──────── RECORDS TO PROCESS

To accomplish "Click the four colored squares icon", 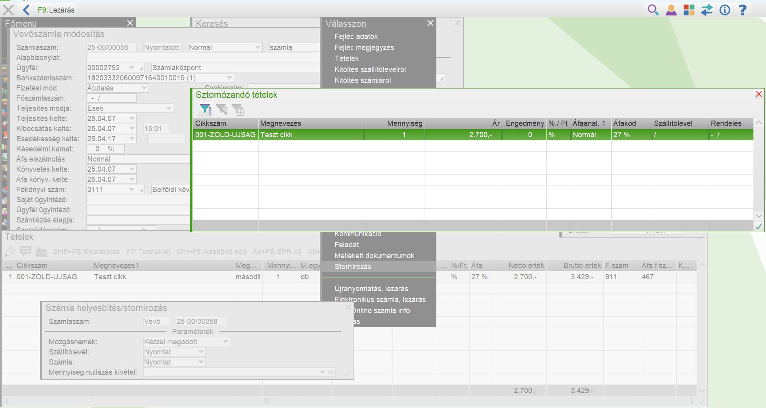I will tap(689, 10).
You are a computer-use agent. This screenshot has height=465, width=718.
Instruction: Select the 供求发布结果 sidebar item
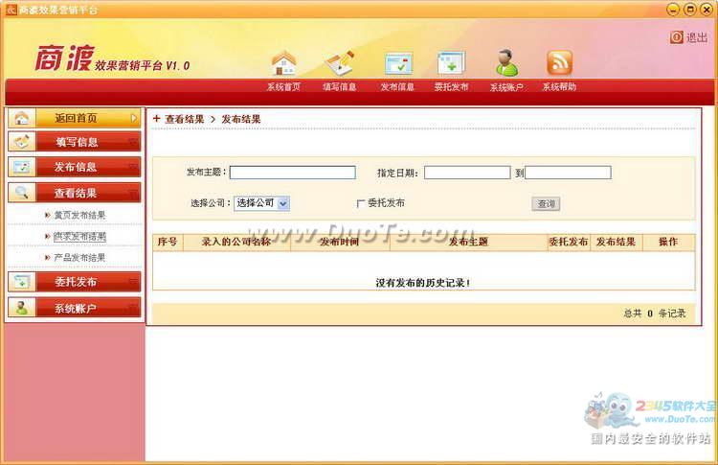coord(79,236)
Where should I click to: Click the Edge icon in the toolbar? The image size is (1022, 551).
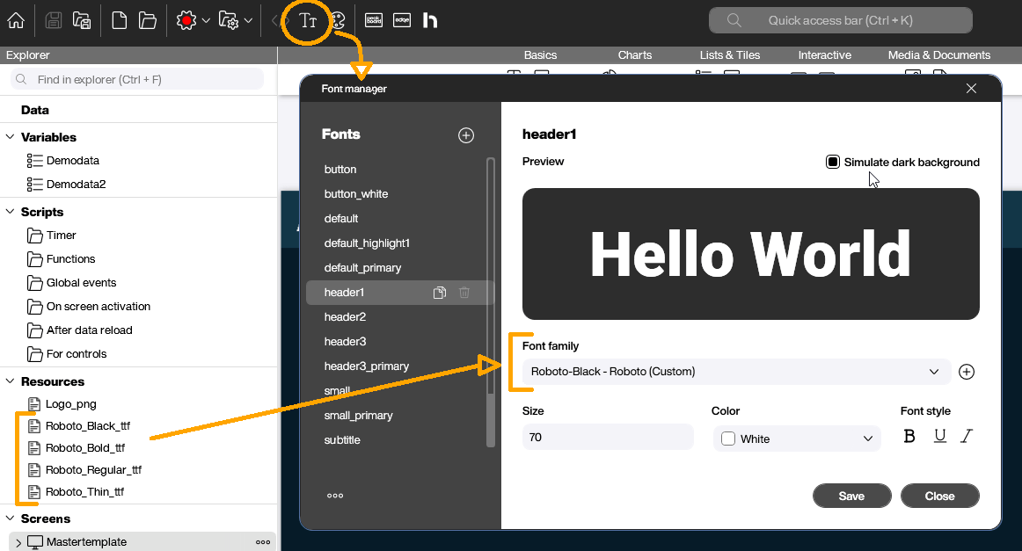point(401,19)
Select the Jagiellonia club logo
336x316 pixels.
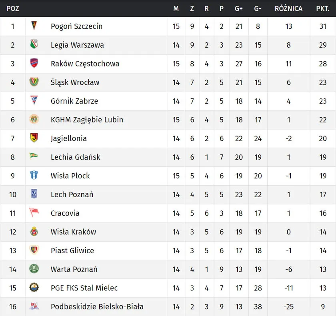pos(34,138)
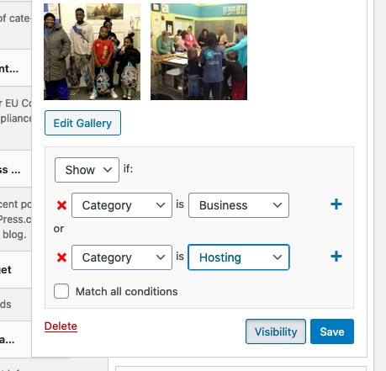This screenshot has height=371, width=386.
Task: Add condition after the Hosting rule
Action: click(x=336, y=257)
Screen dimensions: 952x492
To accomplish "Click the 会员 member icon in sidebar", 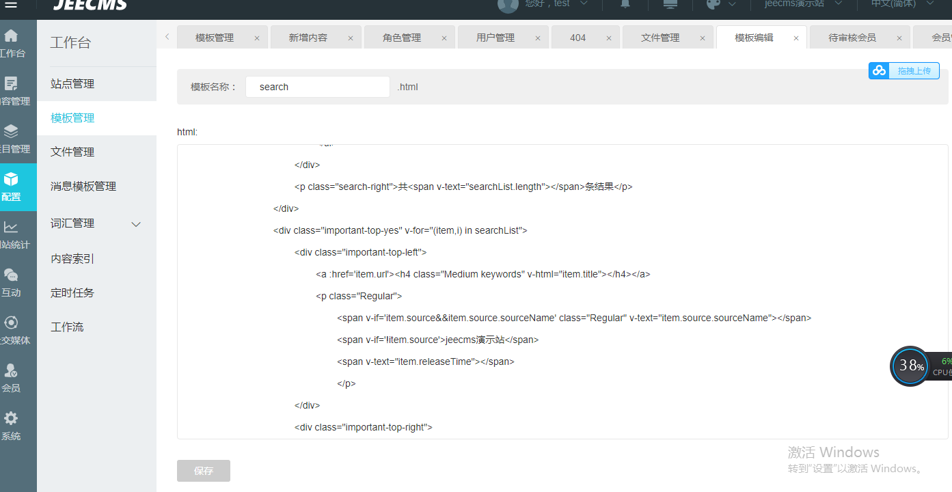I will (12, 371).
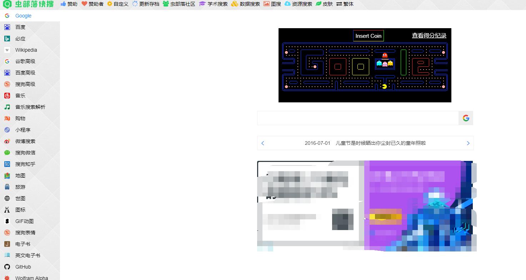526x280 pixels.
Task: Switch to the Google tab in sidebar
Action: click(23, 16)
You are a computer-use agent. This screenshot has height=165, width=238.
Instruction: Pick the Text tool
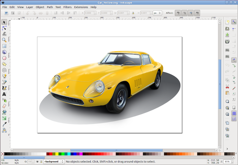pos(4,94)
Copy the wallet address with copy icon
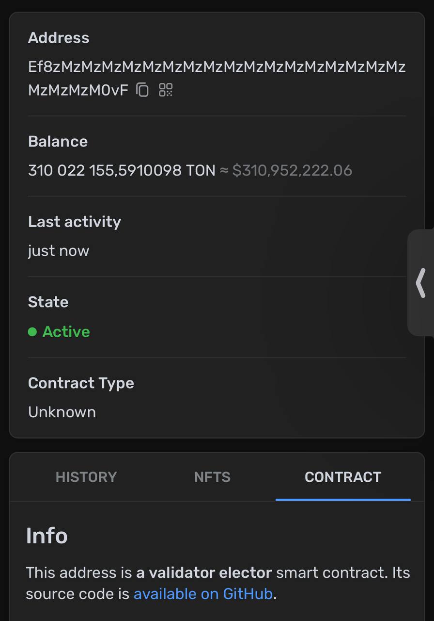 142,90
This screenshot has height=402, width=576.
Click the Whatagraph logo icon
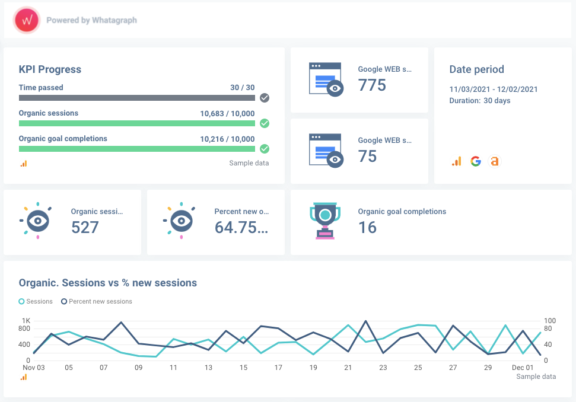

────────────────
──────── RECORDS TO PROCESS

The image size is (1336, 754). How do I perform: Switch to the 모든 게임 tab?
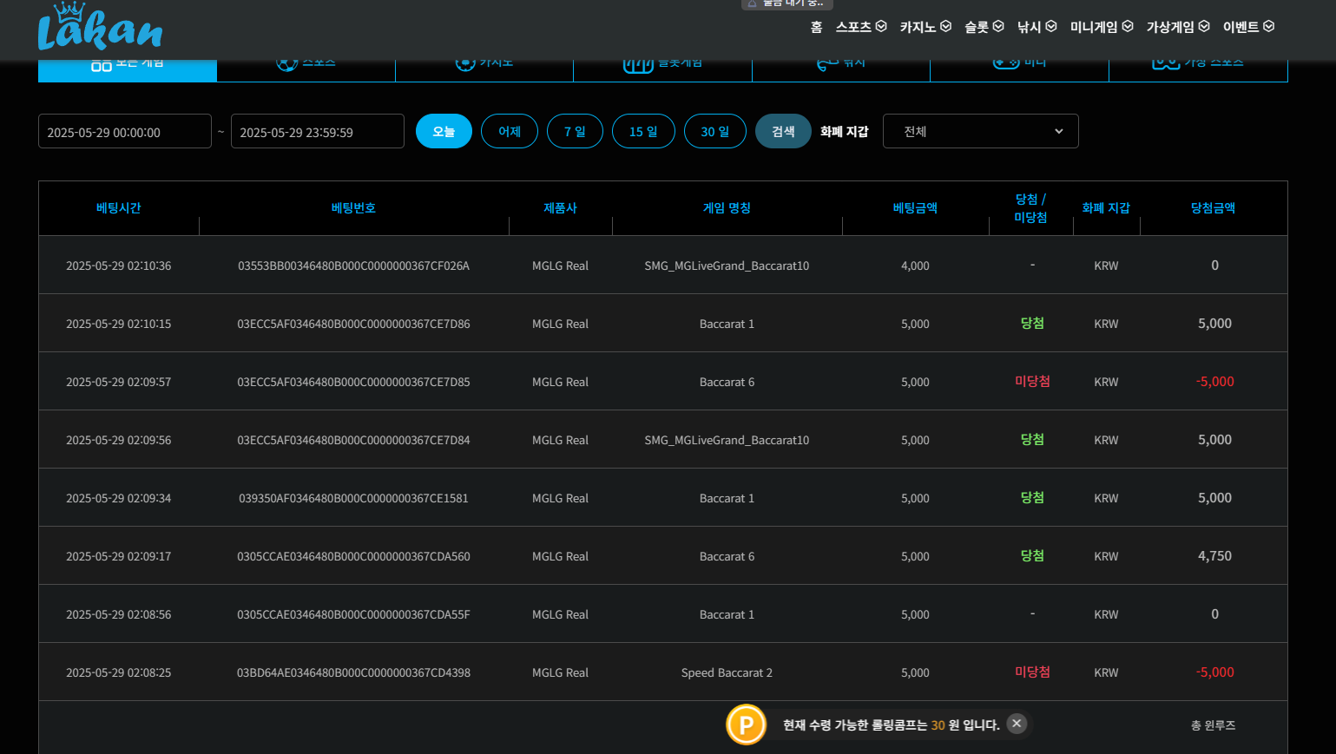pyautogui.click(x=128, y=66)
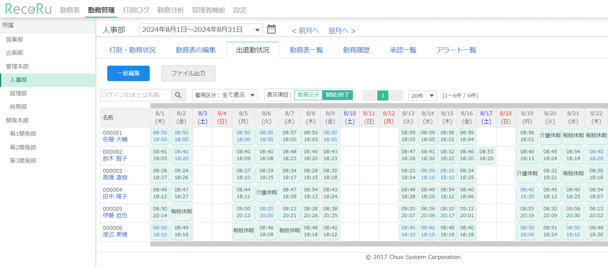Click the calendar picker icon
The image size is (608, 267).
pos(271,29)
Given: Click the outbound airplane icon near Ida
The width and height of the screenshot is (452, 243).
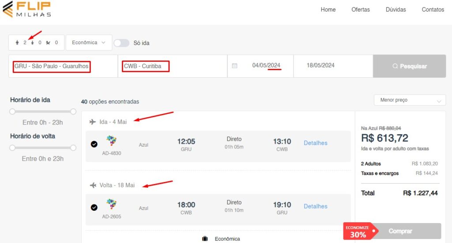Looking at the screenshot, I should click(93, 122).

────────────────

◆ EXERCISE REQUIREMENTS:
Each line in the data that holds the string "computer" must be returned.

◆ ANSWER SECTION:
You are a computer-use agent. This screenshot has height=465, width=718.
You are a computer-use agent. This screenshot has height=165, width=238.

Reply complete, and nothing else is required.